By Jonathan Farrell     Apr 25, 2011 in Lifestyle
The North Beach section of San Francisco for the most part caters to tourists; complete with tour buses, souvenirs and inflated prices.
Yet despite the dusty narrow streets, heavy with traffic and often litter-strewn, North Beach still has a beat, if it can be said that way.
"Beat" referring to its "Beatnik" past. At least for this reporter, North Beach still has a kind of rhythm that still makes it a special spot to gather.
Sit outside one of the many cafes and restaurants and watch scores of people transit by. From all walks of life from every part of the nation, the world, people flock to North Beach. Since the 1950's it has been a place for artist's - San Francisco's "Left Bank;" as it were, like the Montparnasse area of Paris.
This past Saturday the day before Easter, there was an art show in Washington Square. Dozens of works lined the walkway facing Union Street with the steps and steeples of Saints Peter and Paul Church in the background.
Among them was art by Feng Jin. What looked like outlined silhouette paintings on canvas - to this reporter, actually turned out to be delicate sculpture made of strips of metal. Up close strips of metal at various lengths entangled with one another, but stand back and a complete eye-catching feminine form emerges, an exquisite lady.
A graduate of the Central Academy of Fine Art in Beijing, Jin is a metal arts sculptor. "Most of my work is in stainless steel," said Jin. "But I also work in steel, brass and copper," he said.
"My metal sculpture includes both non-representational and representational sculptures: figures, curved lines & shapes, and abstract forms are common themes." Jin said. He is inspired by the work of American metal sculptor David Smith.
"I am influenced by David Smith, even at a very early age, when I was still an art student in China," said Jin. "While not many Western metal sculptors were introduced to China during the early 1980's, Smith's strong compositions from steel and "found" scrap material have made significant impressions on me," Jin said.
Some art historians classify Smith as an abstract expressionist. Some speculate that Smith was influenced by Picasso. Perhaps this is what appeals to Jin?
For over 15 years Jin has lived and worked in San Francisco making Alameda, an island across the bay 40 minutes East from San Francisco his home. Working full-time as a sculptor his works were shown at the Alameda Museum this past March.
Often inspired by calligraphy, blending East with West he finds the lines and cursive shapes of such in the Chinese & Japanese characters aesthetically pleasing. Next month Jin will be exhibiting his works at the Atrium Gallery in San Francisco.
Even though it is spring time, the weather in San Francisco is chilly and yes fog appears at any time of year, regardless of the season. As clouds began to sprinkle some misty rain, Jin and the others started to put things away, and wrap up for the day.

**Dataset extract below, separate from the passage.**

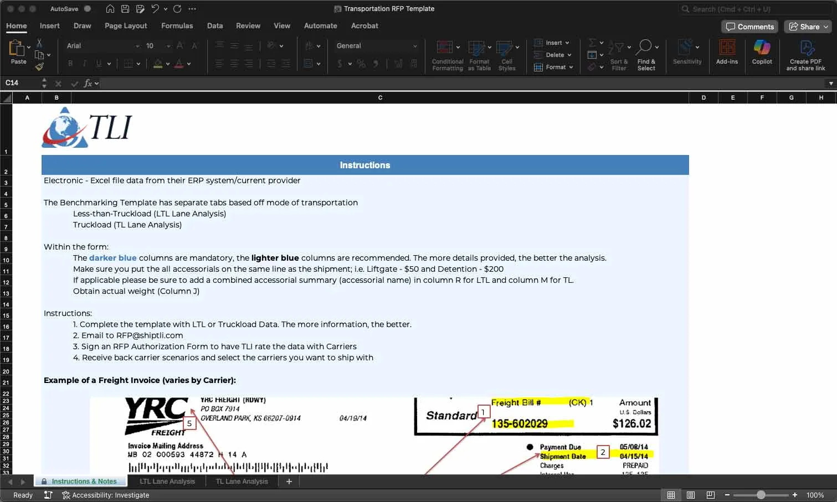
Task: Select the Format Painter
Action: (x=40, y=66)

While North Beach now is simply a tourist destination, remnants of a neighborhood, still echo. Built by immigrants from many places, a significant number were Mexican. That is why Our Lady of Guadalupe Church was built. But mostly Italian are recorded.
According to Travel an online travel guide, when it was an actual beach (on the north side of the City, hence the name "North Beach,") - it was home to fishing wharves and boat docks that drew in Italian American immigrants at the turn of the twentieth century." This is how North Beach got to be referred to as the "little Italy" area of the City.

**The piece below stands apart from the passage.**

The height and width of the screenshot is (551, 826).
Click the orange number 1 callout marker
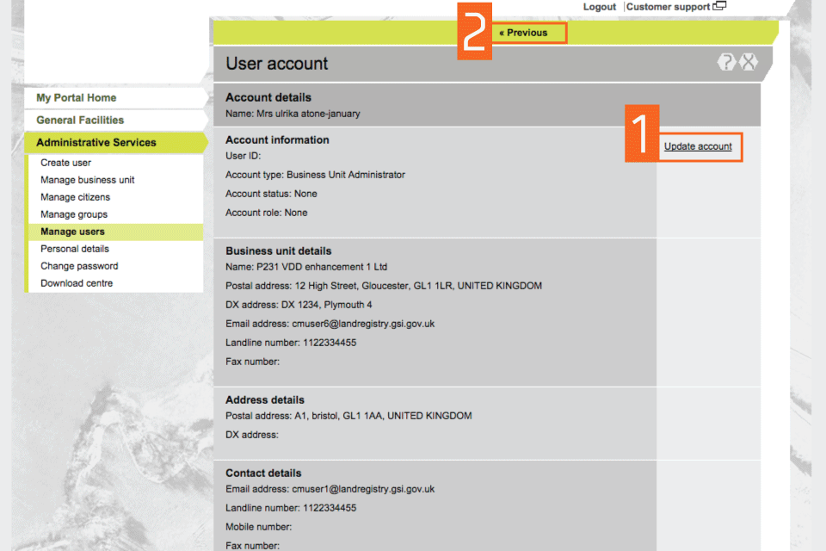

Generations of Italian-Americans in San Francisco made North Beach their home, celebrating festivals and holidays like Columbus Day with parades and fairs.
The steeples of Saints Peter & Paul Church at Washington Square give witness to those faded remnants of what was a very close-knit community.
Over time as America after World War II expanded its suburbs in the economic prosperity of those days, many of the immigrant families left the City for new homes built along the San Francisco Peninsula or across the Golden Gate Bridge in Marin County and beyond.
Yet it is that old neighborhood charm that seems to attract people to North Beach. Specialty shops, bistros, cafes and art galleries like Arata Fine Art Gallery along Columbus Ave prominently feature those storied remnants, like snapshots of a lifetime of memories.
Over 30 artists display their works at Arata's. All of the finest quality, ensured and fostered by the gallery owners Geraldine and John Arata. The couple who are natives to San Francisco, opened the gallery and art studio in 2009.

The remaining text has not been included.